BoulogneBillancourt, France IPSEN Temps plein

**Title**:
Safety scientist Oncology

**Company**:
Ipsen Pharma (SAS)

The Senior Safety Scientist is responsible for supporting the ongoing evaluation of the safety profile of assigned products within the Endocrinology and Oncology Therapeutic Area.

**Main responsibilities / job expectations**
- Collaborates effectively with the respective Safety Physicians in assigned projects and products
- Participate in the implementation of the Global Safety Strategy within the Endocrinology/Oncology TA
- Review and evaluate safety data from pre-clinical studies, clinical studies, literature and PV databases to establish the safety profile of assigned products
- Compile, interpret and present safety data to internal and external stakeholders
- Process, analyse and translate state-of-the art medical and biomolecular information
- Provide expertise on safety aspects of development projects
- Participate in the elaboration of the risk-benefit assessments of assigned products
- Provide strategic safety insights in relation to early clinical development programmes
- Support in the preparation of risk assessments and risk mitigation plans as well as safety components of clinical development plans
- Draft safety sections of Clinical Protocols and Study Reports
- Provide scientific input and/or review for periodic regulatory documents (PBRERs, DSURs) and safety aspects of Regulatory Authority submission documents
- Assist in the writing of safety sections of post-marketing documents (e.g.
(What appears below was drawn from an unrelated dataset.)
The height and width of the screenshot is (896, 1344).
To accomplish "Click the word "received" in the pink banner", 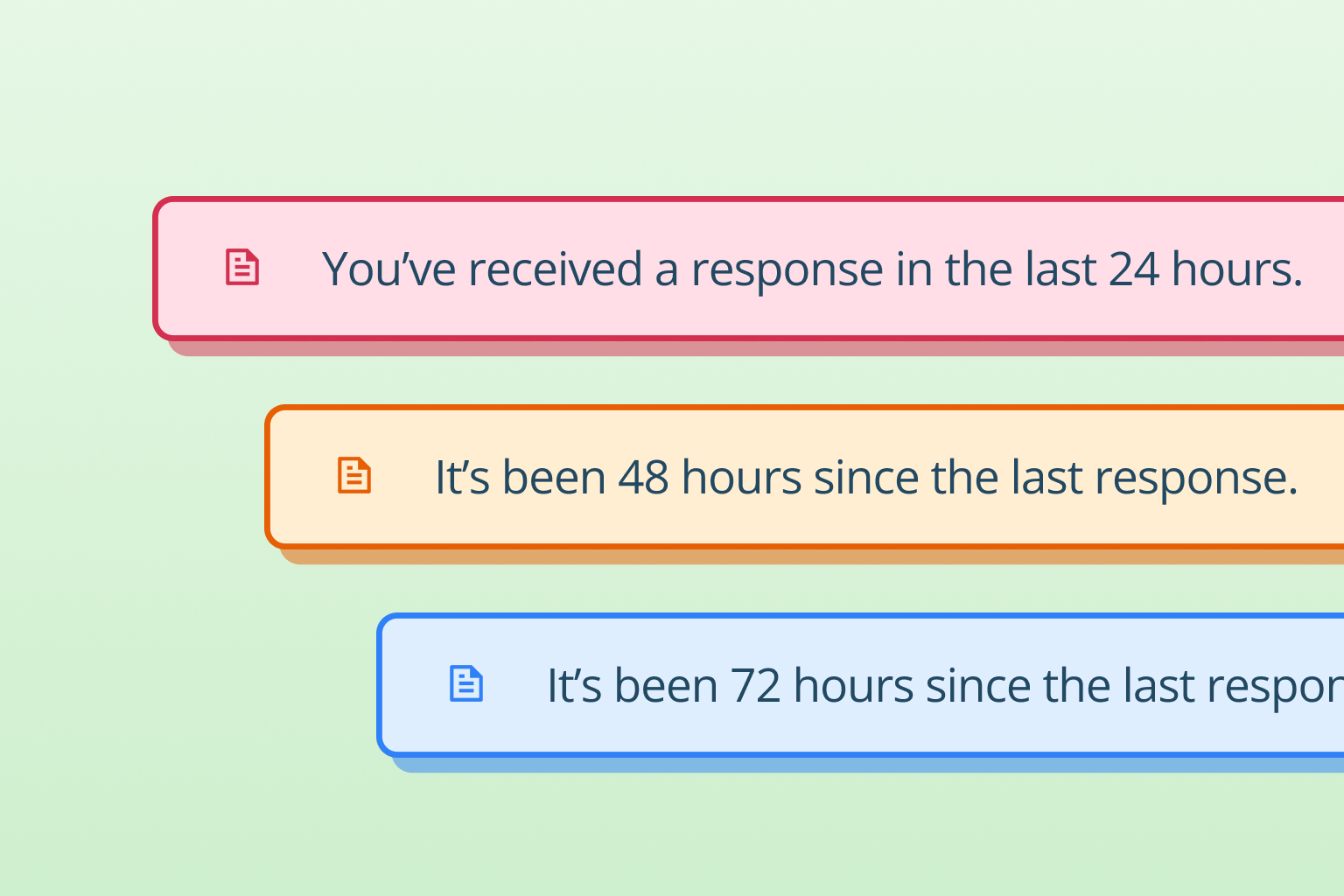I will tap(556, 270).
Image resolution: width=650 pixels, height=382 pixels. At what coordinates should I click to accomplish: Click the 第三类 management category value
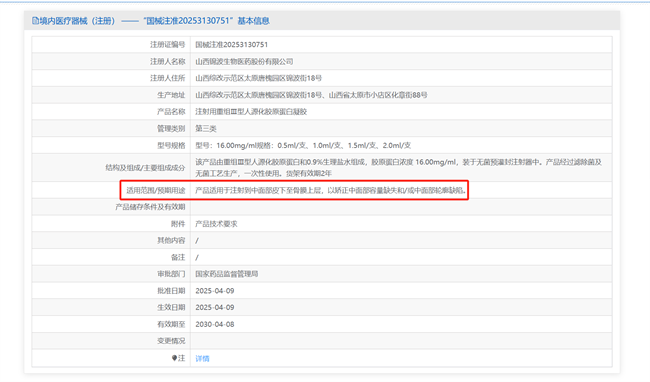[x=206, y=128]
PSUR, CDS updates, RMP updates)
- Assist PV with the preparation of adverse event reporting plans, case entry and follow-ups
- Represent Patient Safety on cross-functional project teams for developmental or marketed products
- Communicate latest safety developments and data to the Ipsen organisation
- Determine and implement post-market surveillance (PMS) for medical device products

**EHS responsibilities**:

- Comply with applicable EHS regulations and procedures.
- Participate in the site's EHS performance by reporting risks, malfunctions or improvements
- Participate in mandatory EHS training

**Knowledge, abilities & experience**

Experience & qualifications:

- Master’s Degree in Natural Sciences
- 5+ years of experience within Patient Safety, Clinical Development and/or Pharmacovigilance
- Demonstrated hands-on experience of working with Pharmacovigilance

**Key Technical Competencies Required**
- Knowledge and understanding of Pharmacovigilance principles and regulations
- Ability to access, understand and process state-of-the-art medical and biomolecular information and content
- Excellent communication skills, both verbal and written (English)